*Collected data*
================
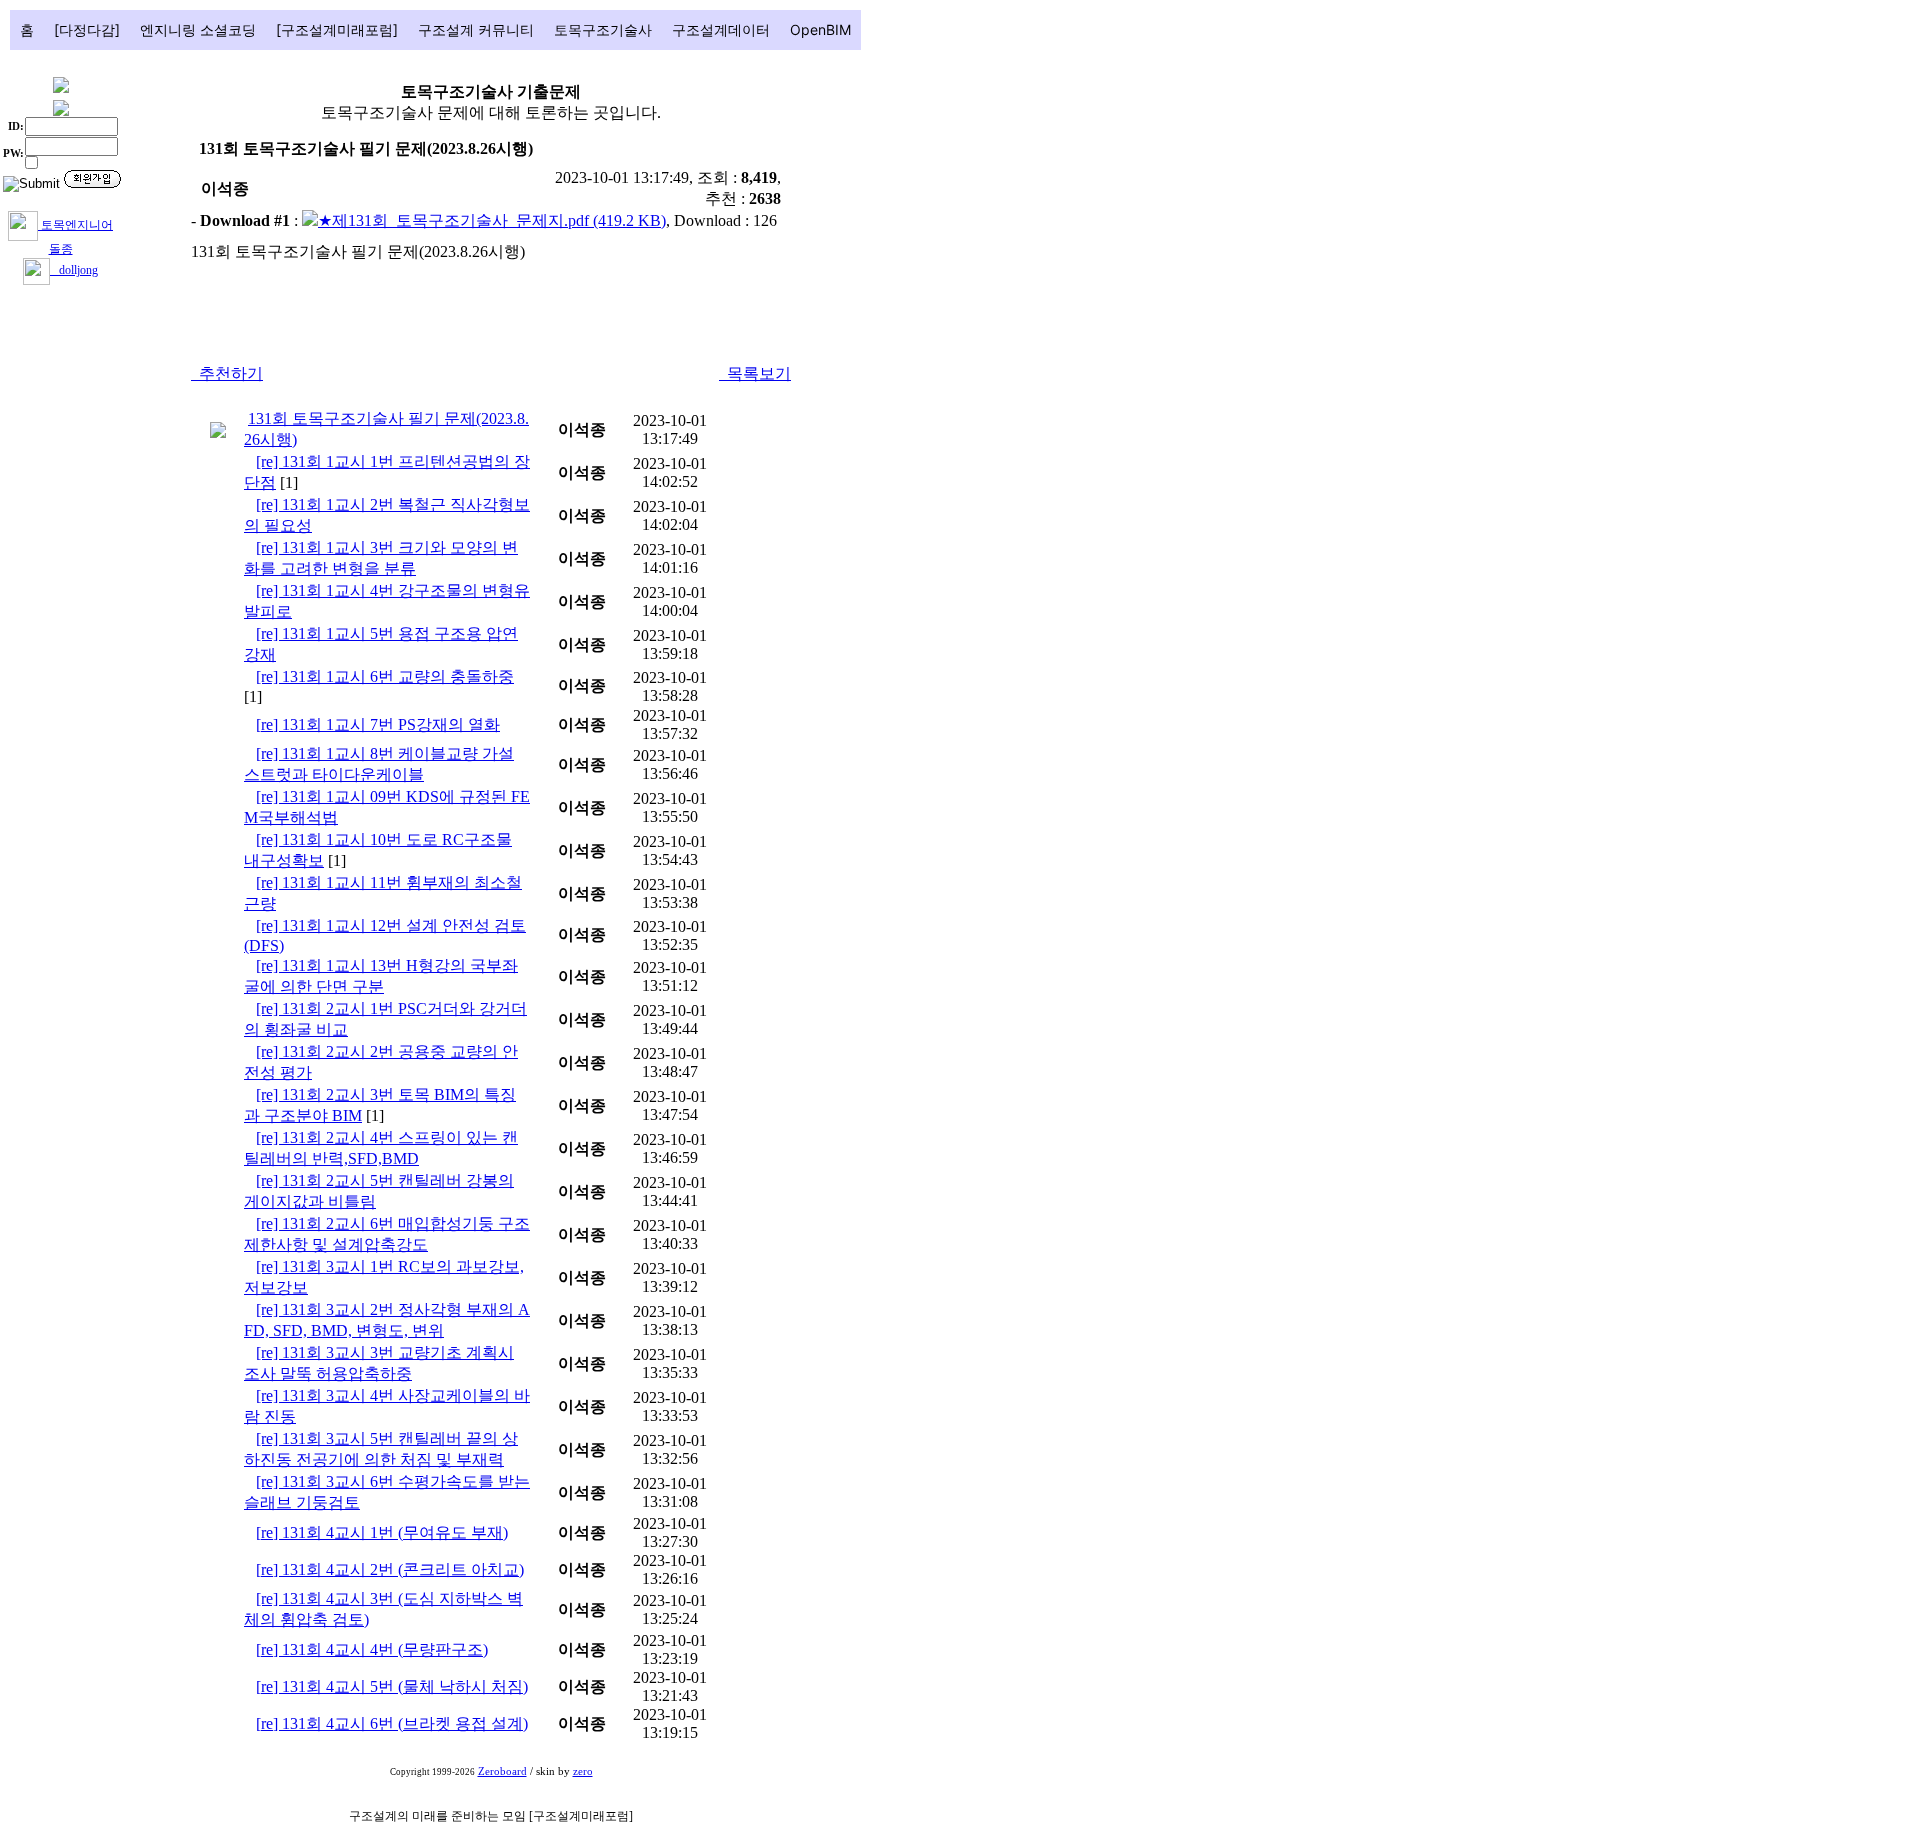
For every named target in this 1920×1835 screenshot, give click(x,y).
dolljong (74, 270)
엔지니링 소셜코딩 (198, 29)
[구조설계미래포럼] (337, 29)
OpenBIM (820, 29)
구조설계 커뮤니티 (476, 29)
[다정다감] (87, 29)
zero (583, 1771)
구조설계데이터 (721, 29)
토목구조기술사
================
*HOW TO COMPLETE THIS TASK*
Each record should be written out again exactly, though without its pictures.

*EXERCISE OUTPUT*
For every named target in this 1920×1835 screenshot, give click(x,y).
dolljong (74, 270)
엔지니링 소셜코딩 (198, 29)
[구조설계미래포럼] (337, 29)
OpenBIM (820, 29)
구조설계 커뮤니티 (476, 29)
[다정다감] (87, 29)
zero (583, 1771)
구조설계데이터 (721, 29)
토목구조기술사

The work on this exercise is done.